“Nggak kuat gue punya bos macam dia! Pengen udahan aja gue di sini.” Entah udah berapa orang yang ngomong kayak gini ketika mau keluar dari tempat kerjanya. Selain karena bos yang entah itu gak adil atau micromanaging banget sama anak buah, ada faktor-faktor lain seperti rekan kerja culas atau nggak kooperatif, segala sesuatu dipersulit oleh perusahaan, beban kerja terlalu berat dan lain-lainnya. Kalau udah di puncak kekesalan, biasanya akal sehat udah gak berfungsi baik dan gegabah mengambil keputusan untuk resign. Nah, tepat gak sih ngambil keputusan berdasarkan emosi sesaat? Artikel ini akan coba membantu kalian dalam mempertimbangkan apakah resign adalah jalan terbaik dan tepat.

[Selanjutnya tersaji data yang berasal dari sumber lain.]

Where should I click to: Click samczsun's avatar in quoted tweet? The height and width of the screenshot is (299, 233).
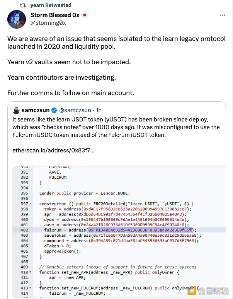click(16, 110)
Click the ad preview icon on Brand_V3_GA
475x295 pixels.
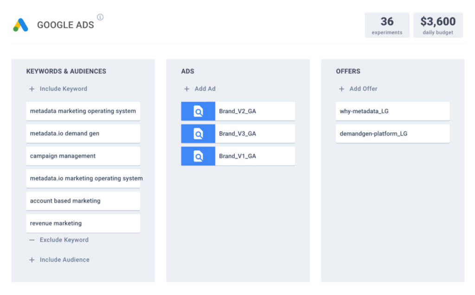pyautogui.click(x=198, y=134)

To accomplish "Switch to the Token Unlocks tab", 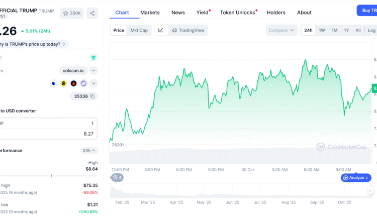I will (x=238, y=13).
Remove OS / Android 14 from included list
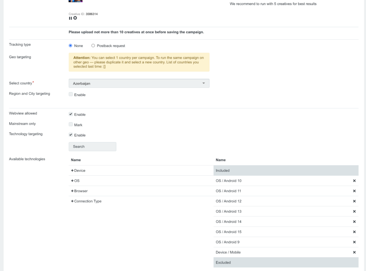This screenshot has width=366, height=271. coord(354,222)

Sebelum memutuskan untuk resign, ingatlah bahwa di luar sana ada banyak orang-orang yang mengantri untuk menggantikan posisimu yang sering kamu hina-hina karena kerja di situ nggak enak dan tetek bengeknya. Ingat juga bahwa tidak mudah mencari pekerjaan, di mana keadaan saat ini lulusan sarjana S-1 semakin banyak, yang artinya kompetisi akan semakin sengit, kecuali kamu adalah top-level manager yang nggak perlu susah-susah cari kerja karena ada headhunter yang sudah mengincar profil JobStreet-mu.
Namun jika keputusan resign itu sudah tak tertahankan lagi, ada hal-hal yang kalian perlu tahu agar tidak menyesal di kemudian hari.
Hanya karena perkara satu atau dua orang toxic yang ada di lingkungan kerjamu, bukan berarti langsung nggak betah dan pengen pergi demi kesehatan mental dan jiwa he he. Perlu di ingat bahwa orang-orang kayak gitu tersebar di seluruh penjuru perusahaan, mau itu perusahaan yang bonafit, sampai ke perusahaan rintisan yang masih berskala kecil. Kalau kamu pikir dengan resign dari kantormu dengan harapan tidak akan bertemu mereka lagi, kamu salah! Kecuali, jika toxic-nya sampai satu kantor, silakan deh pergi, karena kesehatan mental itu susah disembuhkan.
Baca Juga: Hal yang Harus Dilakukan Sebelum Resign
Perkara gaji yang kecil atau tidak kunjung naik mungkin bisa jadi alasan yang cukup kuat untuk resign. Apalagi jika tanggungan semakin tinggi karena punya istri dan anak yang semakin tumbuh besar. Kalau pihak perusahaan tidak ada memberikan apresiasi kepada kamu yang telah loyal dan rela meluangkan waktu lebih banyak di kantor untuk bekerja, silakan resign. Namun jika kamu bekerja di perusahaan kecil yang gajinya tidak sebesar di korporasi, tapi kamu melihat perusahaan punya peluang untuk growing, mungkin bisa beri pertimbangan untuk bertahan sedikit lagi.
Sudah bekerja begitu lama dengan perusahaan tapi nggak pernah merasakan ada jenjang karier di perusahaan tersebut. Mungkin kamu tidak pernah minta ke si bos. Mungkin juga kinerja kamu yang dianggap bos belum siap dalam mengemban jabatan yang lebih berat dan menyibukkan. Atau yang lebih menyakitkan karena faktor like dan dislike. Kalau misalnya faktor pertama dan kedua yang menjadi penghalang, cobalah untuk mengembangkan diri, kuasai ilmu-ilmu yang dibutuhkan dan pertajam soft skill, seperti kemampuan untuk mengatur anak buah, analisis, dan pengambilan keputusan. Jika sudah yakin dengan kemampuanmu, cobalah untuk meminta kepada atasan bahwa kamu telah siap naik jabatan dengan segala pencapaianmu yang akan sulit ditolak oleh si bos. Jika ternyata ada faktor like dan dislike, kamu bisa pertimbangkan untuk segera resign deh.
Kira-kira itulah beberapa advice bagi kalian yang sedang berencana atau sudah bulat untuk pergi dari perusahaan. Jika alasan resign karena hanya permasalahan yang ternyata sepele, mending jangan deh, karena cari kerja itu berat. Rasanya keputusan untuk resign karena permasalahan sepele itu nggak worth it dibandingkan dengan dampak setelah resign nanti yang ujiannya akan sangat berat. Kalau permasalahannya sudah di luar kendali kamu, silakan resign dengan catatan sudah mempersiapkan segala sesuatunya dengan matang.